The Rapid was first made in Findlay Ohio in 1888 but a fire destroyed the factory that very year. Seen below is a remarkable letter from Granville himself mentioning the fire (courtesy of the Peter Weil Archive). A new factory was built in Dayton Ohio and Rapids were once again being made in 1890. The fortunes of the Rapid Typewriter Company would not fare much better in the new location as they went into receivership and went bankrupt in 1891.

The Rapid was also innovative in being one of the first typewriters with a ribbon vibrator which enabled it to be the first typewriter with full front strike visible typing. The Underwood 1 (1896) would firmly establish this feature for the next century.

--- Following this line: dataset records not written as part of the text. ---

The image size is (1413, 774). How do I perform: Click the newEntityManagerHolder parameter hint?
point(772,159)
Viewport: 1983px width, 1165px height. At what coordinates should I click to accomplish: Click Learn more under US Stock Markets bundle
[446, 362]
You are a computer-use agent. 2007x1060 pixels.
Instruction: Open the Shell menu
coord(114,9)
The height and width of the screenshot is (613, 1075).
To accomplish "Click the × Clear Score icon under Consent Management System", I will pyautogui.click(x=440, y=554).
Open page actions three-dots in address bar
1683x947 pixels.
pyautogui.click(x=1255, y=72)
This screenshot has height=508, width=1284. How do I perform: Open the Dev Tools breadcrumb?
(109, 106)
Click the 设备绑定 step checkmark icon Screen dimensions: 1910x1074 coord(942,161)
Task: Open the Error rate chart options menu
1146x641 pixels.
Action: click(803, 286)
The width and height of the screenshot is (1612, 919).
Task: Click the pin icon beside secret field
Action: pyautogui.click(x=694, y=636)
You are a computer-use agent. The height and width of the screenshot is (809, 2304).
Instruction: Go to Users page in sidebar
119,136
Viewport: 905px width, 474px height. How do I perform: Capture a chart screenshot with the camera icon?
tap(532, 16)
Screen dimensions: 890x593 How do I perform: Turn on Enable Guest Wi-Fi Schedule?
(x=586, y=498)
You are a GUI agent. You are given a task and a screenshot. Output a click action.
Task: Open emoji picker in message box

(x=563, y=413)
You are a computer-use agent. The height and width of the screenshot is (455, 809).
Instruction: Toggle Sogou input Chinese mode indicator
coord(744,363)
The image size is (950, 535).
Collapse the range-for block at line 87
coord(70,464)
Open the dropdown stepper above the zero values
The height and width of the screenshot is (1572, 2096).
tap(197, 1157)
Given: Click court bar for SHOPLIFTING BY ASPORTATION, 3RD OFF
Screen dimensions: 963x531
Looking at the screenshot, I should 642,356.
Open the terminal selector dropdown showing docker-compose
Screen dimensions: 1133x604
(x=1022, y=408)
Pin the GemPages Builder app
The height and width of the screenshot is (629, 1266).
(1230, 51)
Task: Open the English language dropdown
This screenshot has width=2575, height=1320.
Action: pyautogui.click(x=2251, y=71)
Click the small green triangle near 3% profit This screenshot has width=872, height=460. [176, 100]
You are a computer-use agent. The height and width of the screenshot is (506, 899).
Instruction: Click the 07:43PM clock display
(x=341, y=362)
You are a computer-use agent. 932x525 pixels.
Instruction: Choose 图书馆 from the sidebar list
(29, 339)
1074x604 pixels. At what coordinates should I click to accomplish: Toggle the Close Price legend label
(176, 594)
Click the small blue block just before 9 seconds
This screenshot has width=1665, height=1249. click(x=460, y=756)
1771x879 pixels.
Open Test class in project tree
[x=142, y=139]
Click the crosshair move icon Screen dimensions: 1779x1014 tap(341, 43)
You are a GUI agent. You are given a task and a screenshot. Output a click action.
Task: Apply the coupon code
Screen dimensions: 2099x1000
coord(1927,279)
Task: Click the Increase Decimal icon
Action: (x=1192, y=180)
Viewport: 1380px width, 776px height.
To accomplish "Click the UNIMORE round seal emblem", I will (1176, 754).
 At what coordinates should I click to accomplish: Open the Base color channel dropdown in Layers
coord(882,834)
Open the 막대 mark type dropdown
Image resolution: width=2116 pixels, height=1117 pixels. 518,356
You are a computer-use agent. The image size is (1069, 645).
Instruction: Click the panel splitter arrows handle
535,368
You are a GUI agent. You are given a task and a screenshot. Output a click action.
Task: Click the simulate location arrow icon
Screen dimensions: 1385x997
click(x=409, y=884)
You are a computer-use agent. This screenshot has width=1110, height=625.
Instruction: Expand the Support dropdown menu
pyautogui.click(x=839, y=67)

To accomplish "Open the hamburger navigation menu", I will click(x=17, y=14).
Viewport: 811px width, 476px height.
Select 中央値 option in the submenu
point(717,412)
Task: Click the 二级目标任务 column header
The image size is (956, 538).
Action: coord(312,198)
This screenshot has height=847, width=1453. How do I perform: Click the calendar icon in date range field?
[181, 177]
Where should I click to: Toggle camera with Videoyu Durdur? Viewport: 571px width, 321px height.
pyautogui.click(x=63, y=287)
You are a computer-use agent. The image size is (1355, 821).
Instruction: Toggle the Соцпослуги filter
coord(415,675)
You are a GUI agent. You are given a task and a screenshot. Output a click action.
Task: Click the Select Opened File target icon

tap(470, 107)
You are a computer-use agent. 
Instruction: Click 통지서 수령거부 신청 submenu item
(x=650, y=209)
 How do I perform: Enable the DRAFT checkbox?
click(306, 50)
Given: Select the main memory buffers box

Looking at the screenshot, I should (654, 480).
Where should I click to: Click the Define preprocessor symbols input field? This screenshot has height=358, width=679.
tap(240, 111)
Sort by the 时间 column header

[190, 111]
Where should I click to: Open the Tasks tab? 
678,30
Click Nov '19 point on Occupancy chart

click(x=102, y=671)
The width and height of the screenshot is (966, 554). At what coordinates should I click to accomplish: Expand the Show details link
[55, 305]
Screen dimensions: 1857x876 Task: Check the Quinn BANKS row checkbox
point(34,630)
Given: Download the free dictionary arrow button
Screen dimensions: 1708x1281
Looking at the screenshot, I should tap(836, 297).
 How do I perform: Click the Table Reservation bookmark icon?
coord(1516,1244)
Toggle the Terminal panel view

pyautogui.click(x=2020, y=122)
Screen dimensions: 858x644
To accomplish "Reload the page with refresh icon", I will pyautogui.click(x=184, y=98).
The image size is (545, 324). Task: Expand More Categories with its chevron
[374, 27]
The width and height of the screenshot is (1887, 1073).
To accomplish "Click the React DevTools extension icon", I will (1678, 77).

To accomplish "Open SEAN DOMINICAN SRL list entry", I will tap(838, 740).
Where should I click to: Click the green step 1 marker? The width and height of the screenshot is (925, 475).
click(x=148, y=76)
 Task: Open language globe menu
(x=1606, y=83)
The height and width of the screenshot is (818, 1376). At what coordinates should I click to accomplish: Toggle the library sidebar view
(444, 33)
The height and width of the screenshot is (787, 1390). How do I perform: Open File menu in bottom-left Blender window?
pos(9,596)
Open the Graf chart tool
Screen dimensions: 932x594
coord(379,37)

Another unique design, embodied in the Rapid, was the remarkable ability for the typist to have entire control of the carriage by manipulation of the keyboard alone. The two keys that achieve this are positioned at the top of the keyboard (seen in the detail image below). They are a ‘Lift’ key that advances the paper, on the platen, to the next line and a ‘Return’ key that causes the carriage to automatically swing back to the right, ready for one to type the new line. So an entire page could be typed without one’s hands leaving the keyboard.

Despite having winning design components this remarkable typewriter, in typing in only uppercase, would rapidly disappear from the market but would not be forgotten.